She volunteered no more.
"When did you get back?" he asked slowly.
"Tuesday. I wasted no time, you see, in looking for you. I've just come from the studio."
"You might have seen me in Normandy if you had cared to."
"Oh, I saw quite enough of you there," she said dryly. "Besides, I knew what you wanted. I wasn't ready to talk to you. I am now."
He laughed uneasily, sparring for wind.
"What have you to say to me?"
"Much. I've been thinking, John. Curious, isn't it? Wearing, too.
Adversity's sweet milk, philosophy. Is beauty's ensign yet crimson in my cheeks?"
"If you weren't sure of it you wouldn't ask me," he laughed. "Why didn't you want to see me?"
"I didn't say I didn't want to see you. I merely suggested that I didn't think it wise to."
"Why not?"
"You might not have understood my point of view. You mayn't now. I think I was a trifle bewildered over there. Now I'm clear again," She paused, her gaze focusing quickly, "O John, what a mess you've made of my ideals!"
"I?" he muttered stupidly, but he knew what she meant. "What have I to do with your ideals, Olga?"
"Nothing--except that you gave them birth and then destroyed them.
It's infanticide--nothing less," she said slowly.
He groped for a word, stammered and was silent.
She examined him curiously, then smiled.
"Silence? Confession!"
"I've nothing to confess." And then desperately. "Appearances are--were against us. If you've spoken of that--you've done a great mischief--an irreparable wrong--to--to Hermia."
She was laughing again, silently, inwardly, her head bent.
"Oh, as to that, I'll relieve your anxiety at once," she said at last.
"It was to rich a secret to tell too quickly--too good a story--and then the embroideries--I had to think of those. No, I have not told it, John,--not yet. You see, after I left you, I changed my mind about things. Your rural _amourette_ is still a secret, _mon ami_."
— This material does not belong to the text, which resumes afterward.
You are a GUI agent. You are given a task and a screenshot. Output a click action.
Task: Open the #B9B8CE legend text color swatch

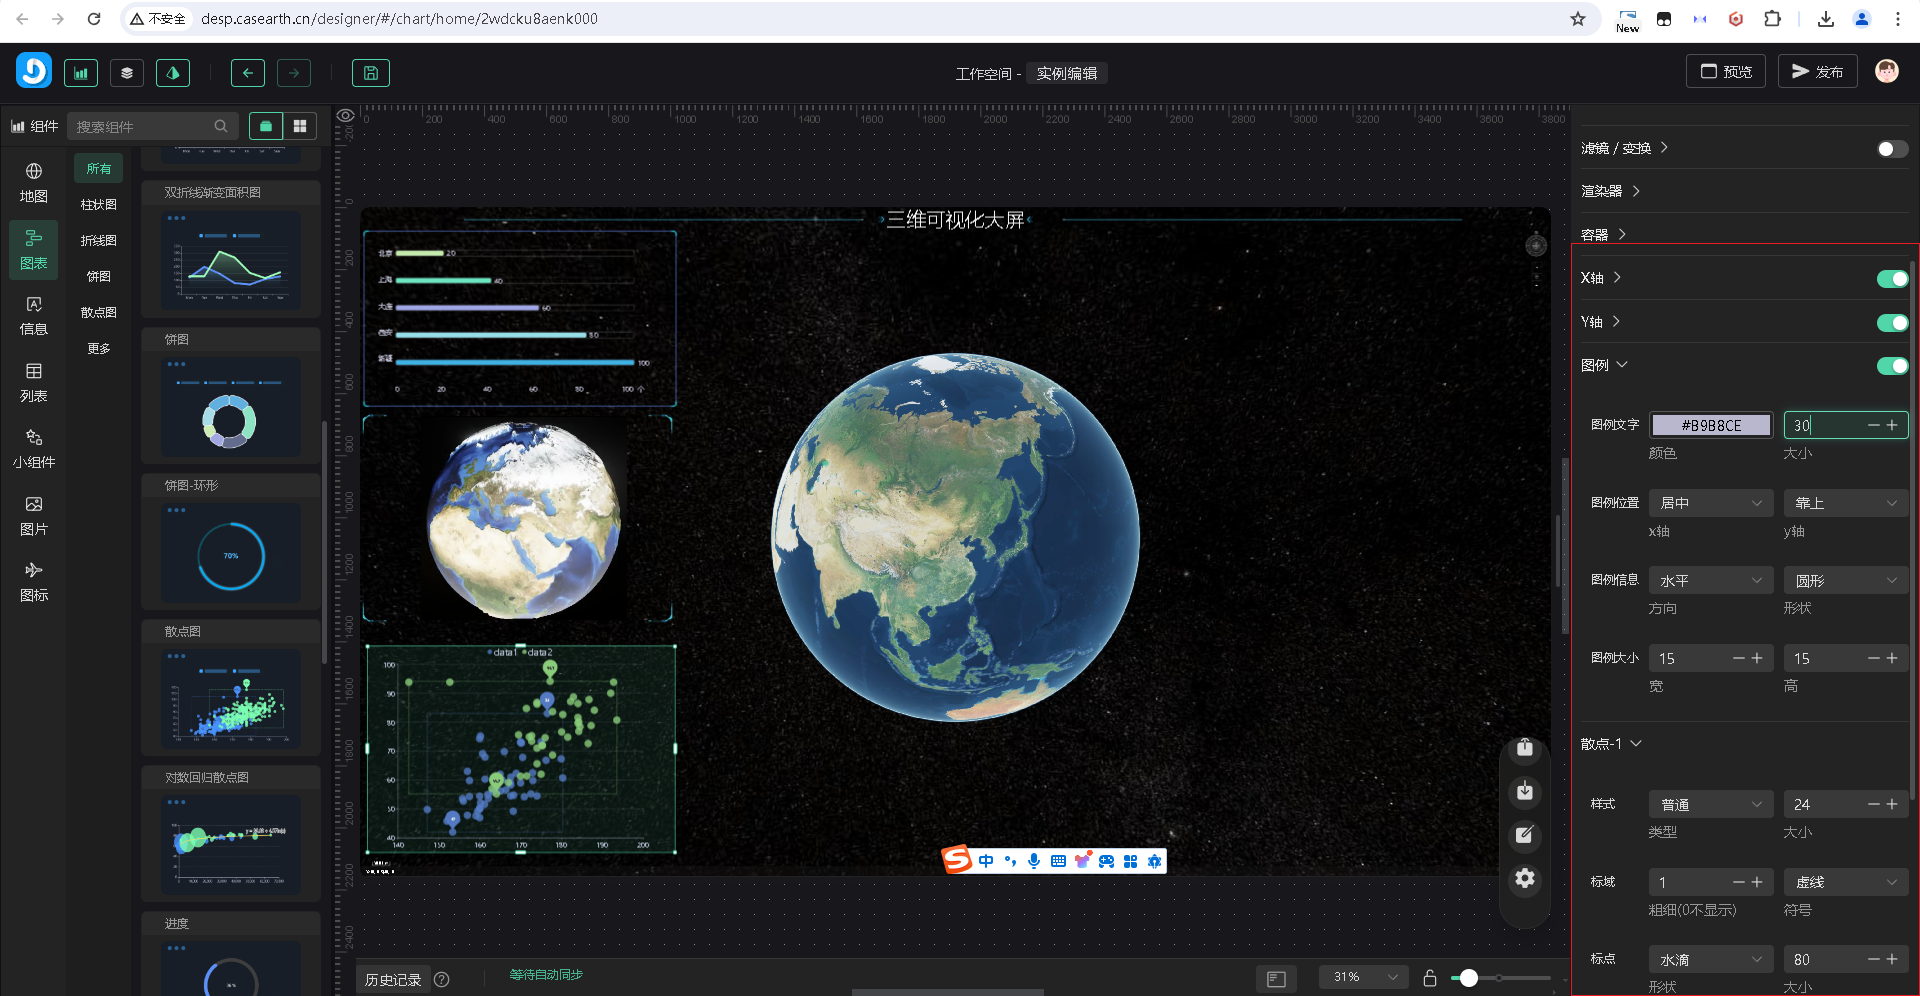click(x=1710, y=426)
He gasped a sigh of relief. How could he ever have believed it of her?
He laughed lightly with an air of carelessness.
"You wouldn't tell. I knew that. You're not that sort, Olga--"
"Not so fast, my poor friend," she put in quickly. "I've said that your indiscretion was still a secret, but I still reserve the right to tell it here in New York if the humor seizes me."
"Nonsense," he laughed. "I simply don't believe you would."
She shrugged.
"I have told you the truth. I mean what I say. I shall tell what I know, unless--"
She paused. Her moment was not yet.
"Unless?" he questioned.
"Unless I find reasons why I shouldn't," she finished provokingly.
"Meaning--what?" he persisted.
He regarded her for a moment in silence, quickly joining in her laughter.
"Oh, what's the use of making such a lot of fuss over a thing? It was imprudent, indiscreet of us, if you like. Hermia and I met by accident. I was tramping it--as you know. I asked her if she didn't want to go along, and she did. Simplest thing in the world. We waved convention aside. Nothing odd about that. We're doing it every day."
"Oh, are we?"
"Yes. The laws of convention were only made as props and crutches for the crooked. If you're straight, you don't need 'em."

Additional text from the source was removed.